This document assumes you have initialized and started up a
step-ca instance using the steps in Getting Started.
Let's perform some basic operations on X.509 certificates:
Once you have a certificate authority up and running, the
step ca command makes generating keys and obtaining a certificate simple. You need just one command:
$ step ca certificate svc.example.com svc.crt svc.key ✔ Provisioner: email@example.com (JWK) [kid: JxCvTLC67zKCOi-yyMoHpO5vAj_MnXs80PR0nh7IjUg] ✔ Please enter the password to decrypt the provisioner key: ✔ CA: https://127.0.0.1:4337 ✔ Certificate: svc.crt ✔ Private Key: svc.key
The positional arguments in the
step ca certificate command indicate the name you would like associated with the certificate (in this case, the DNS host name of a service) and the output filenames for the certificate and private key.

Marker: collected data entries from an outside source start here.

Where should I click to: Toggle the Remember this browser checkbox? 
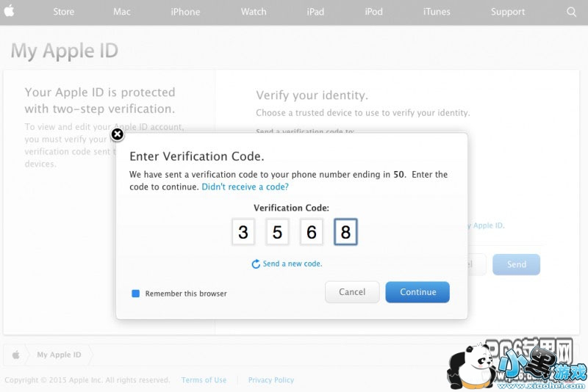click(136, 294)
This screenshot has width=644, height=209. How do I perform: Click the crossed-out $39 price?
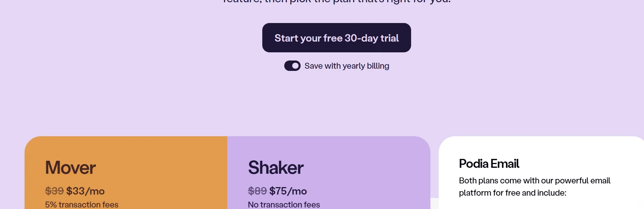pyautogui.click(x=54, y=191)
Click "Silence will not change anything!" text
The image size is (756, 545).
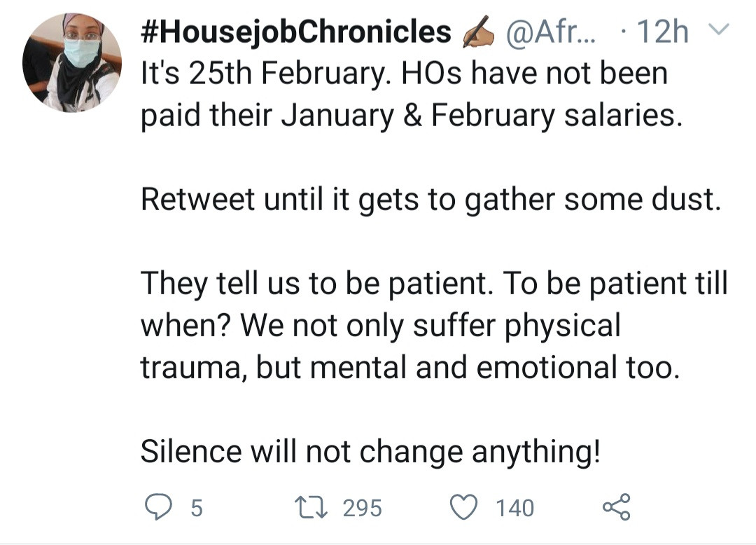coord(370,452)
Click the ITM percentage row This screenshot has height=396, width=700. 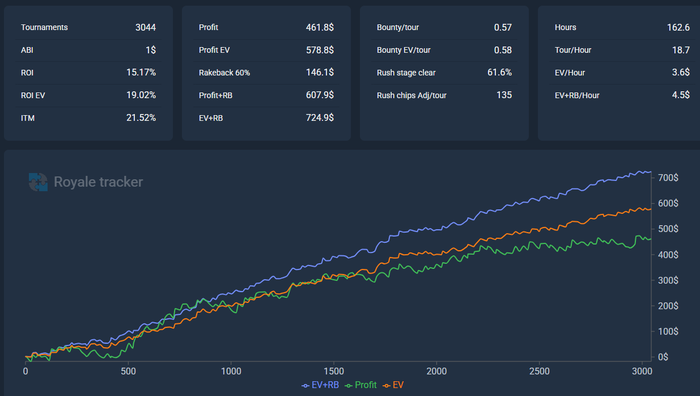click(x=88, y=118)
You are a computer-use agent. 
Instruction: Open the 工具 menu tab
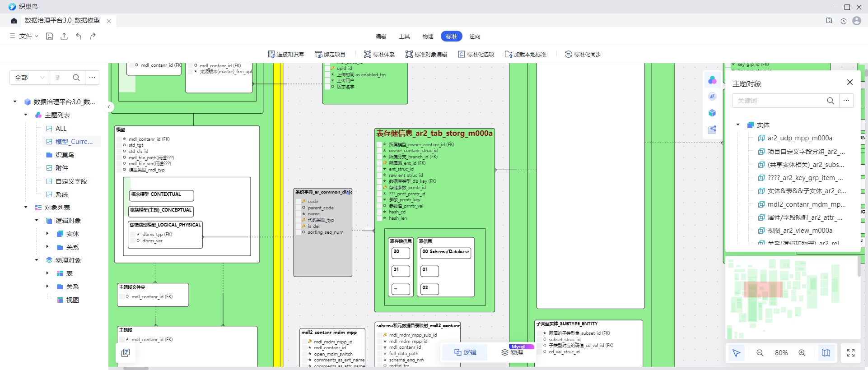404,37
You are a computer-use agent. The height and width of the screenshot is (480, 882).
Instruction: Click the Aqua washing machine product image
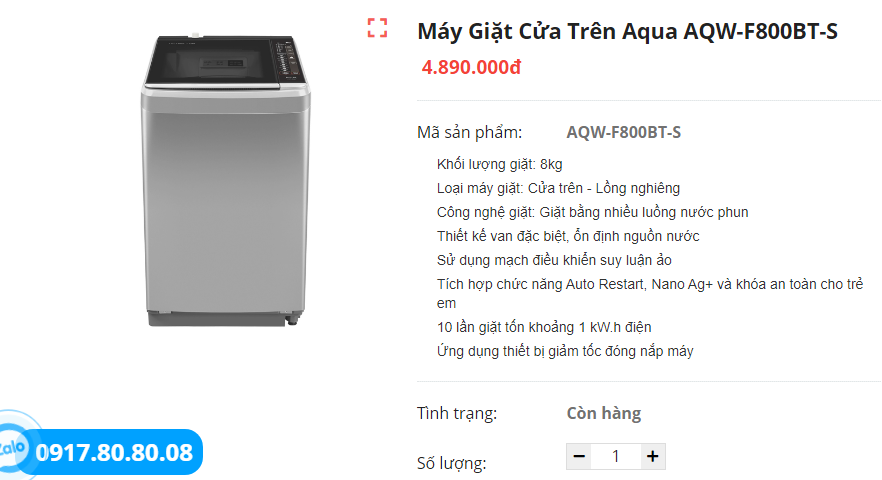pos(227,181)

You can check your work using
step certificate inspect:
$ step certificate inspect svc.crt --short X.509v3 TLS Certificate (ECDSA P-256) [Serial: 7720...1576] Subject: svc.example.com Issuer: Smallstep Intermediate CA Provisioner: firstname.lastname@example.org [ID: JxCv...IjUg] Valid from: 2020-09-22T00:59:37Z to: 2020-09-23T01:00:37Z
Let's make a CSR for this example, using
step certificate create --csr, then we'll use
step ca sign to get a signed certificate from the CA.
$ step certificate create --csr foo.example.com foo.csr foo.key Please enter the password to encrypt the private key: $ step ca sign foo.csr foo.crt ✔ Provisioner: email@example.com (JWK) [kid: yWa7WGfoSt9yJ0OZCndrvR_m65jzDriY7mhPz094fdw] ✔ Please enter the password to decrypt the provisioner key: ... ✔ CA: https://127.0.0.1:4337 ✔ Certificate: foo.crt
Certificate renewal is easy, and is authenticated using the existing private key:
$ step ca renew foo.crt foo.key ✔ Would you like to overwrite foo.crt [y/n]: y Your certificate has been saved in foo.crt.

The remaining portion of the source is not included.